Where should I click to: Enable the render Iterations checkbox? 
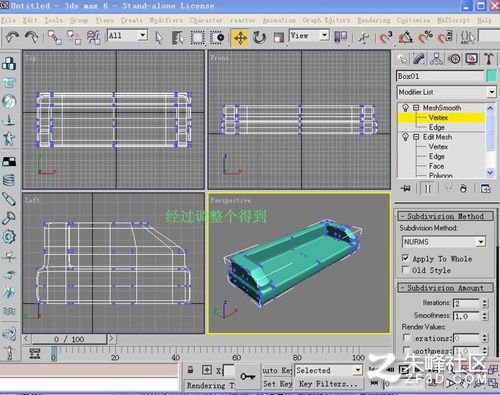coord(406,337)
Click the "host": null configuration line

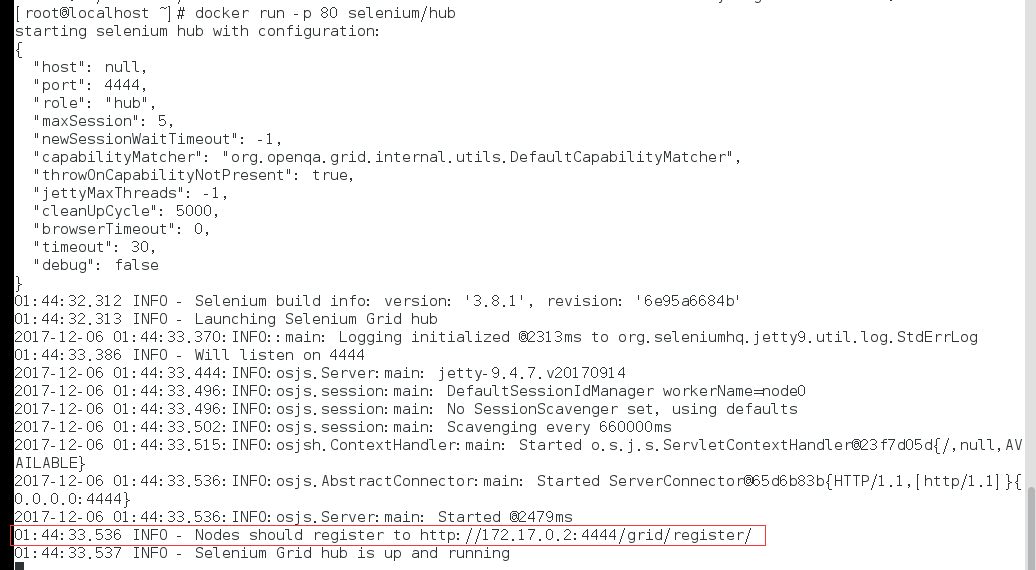(90, 67)
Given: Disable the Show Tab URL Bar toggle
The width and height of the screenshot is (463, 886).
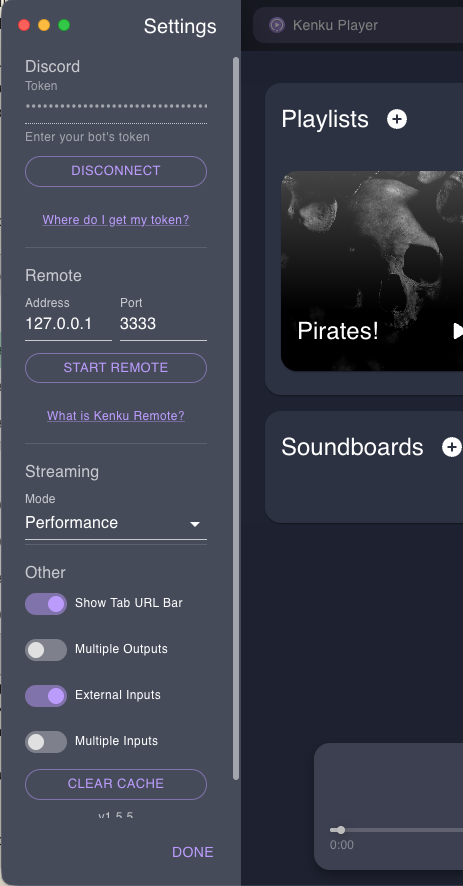Looking at the screenshot, I should 46,603.
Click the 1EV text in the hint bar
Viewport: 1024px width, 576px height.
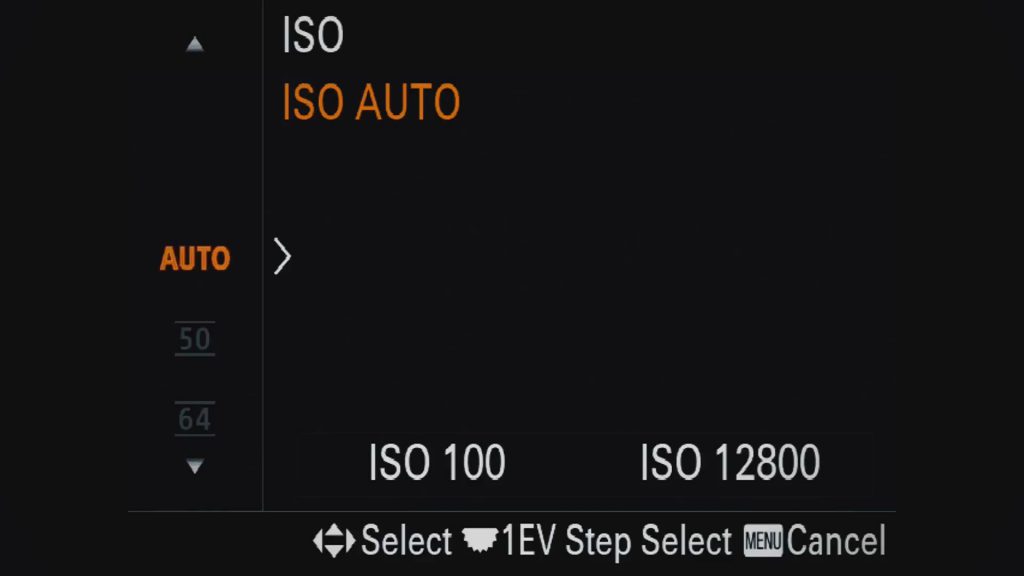(528, 541)
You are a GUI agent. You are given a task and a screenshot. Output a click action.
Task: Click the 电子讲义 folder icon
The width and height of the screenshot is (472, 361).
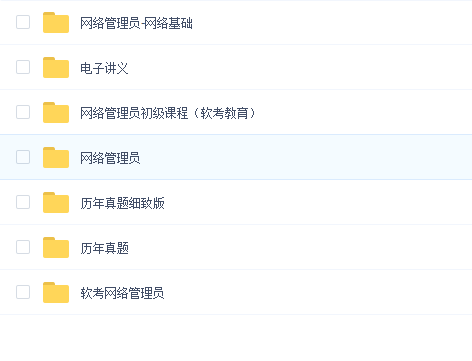pos(56,68)
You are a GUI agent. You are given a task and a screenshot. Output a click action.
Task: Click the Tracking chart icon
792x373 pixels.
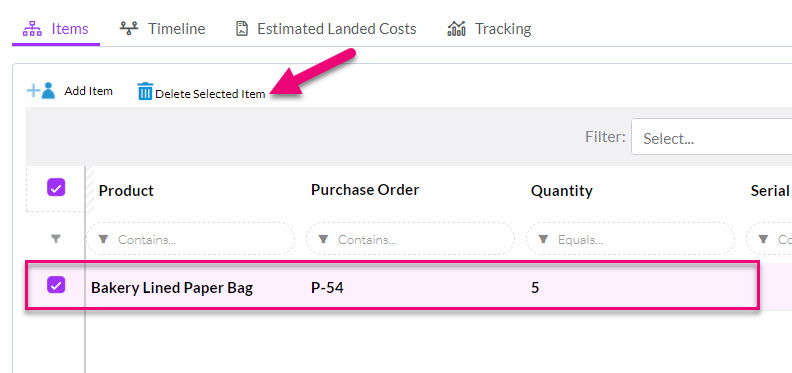pyautogui.click(x=456, y=29)
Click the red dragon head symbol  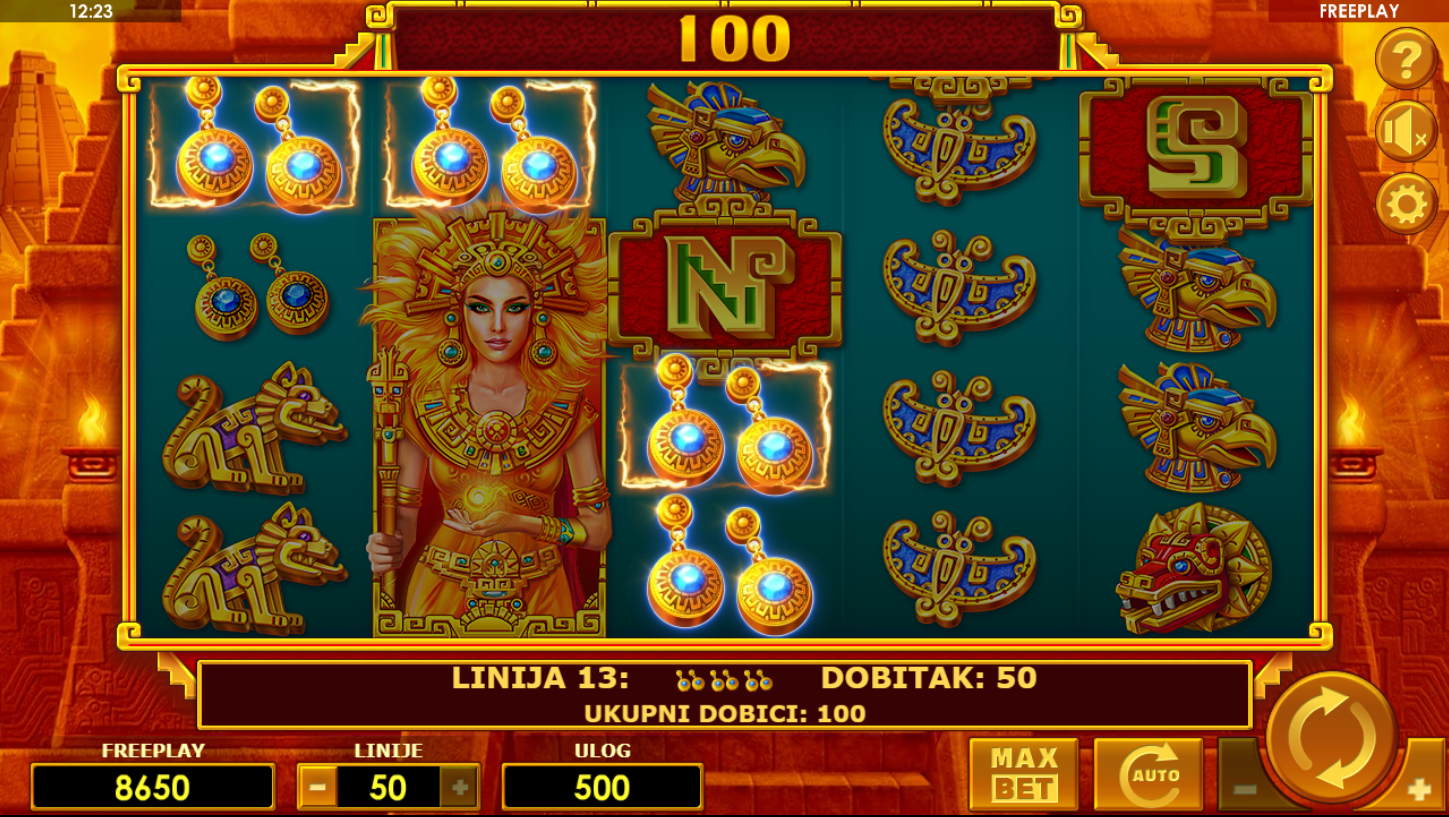[1194, 568]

• **Objective**
Please rewrite the entries starting at the beginning and ending at the line that contains "pyautogui.click(x=456, y=29)", changing "toggle" to "switch" and leaving everything else unchanged. Give only those lines, and leave out the pictures.

• **Expected answer**
Where should I click to: Enable the render Iterations checkbox? 
coord(406,337)
Click the "host": null configuration line

(90, 67)
Given: Disable the Show Tab URL Bar switch
The width and height of the screenshot is (463, 886).
Looking at the screenshot, I should 46,603.
Click the 1EV text in the hint bar
Viewport: 1024px width, 576px height.
(528, 541)
You are a GUI agent. You are given a task and a screenshot. Output a click action.
Task: Click the 电子讲义 folder icon
The width and height of the screenshot is (472, 361).
pos(56,68)
You are a GUI agent. You are given a task and a screenshot. Output a click action.
Task: Click the Tracking chart icon
792x373 pixels.
pyautogui.click(x=456, y=29)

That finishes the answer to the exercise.